ENTRIES PROVIDED
═══
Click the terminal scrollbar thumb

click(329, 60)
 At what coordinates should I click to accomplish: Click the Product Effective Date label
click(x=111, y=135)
═══
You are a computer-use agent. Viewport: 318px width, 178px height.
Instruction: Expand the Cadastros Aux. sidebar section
═══
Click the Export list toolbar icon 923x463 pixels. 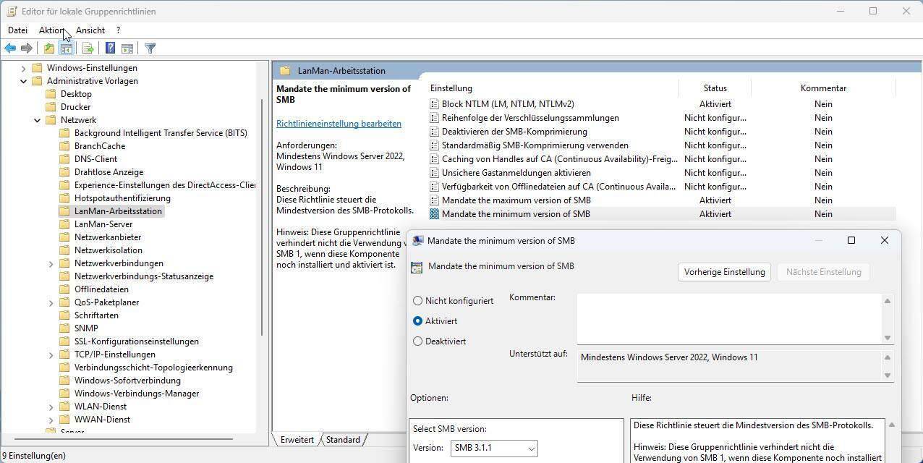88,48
═══
ACTION ITEM
Each line in the listing above from the one containing "You are a computer-use" through the one containing "Instruction: Expand the" should be repeated exactly, and no other line.

WORKED SOLUTION
You are a computer-use agent. Viewport: 318px width, 178px height.
Instruction: Expand the Cadastros Aux. sidebar section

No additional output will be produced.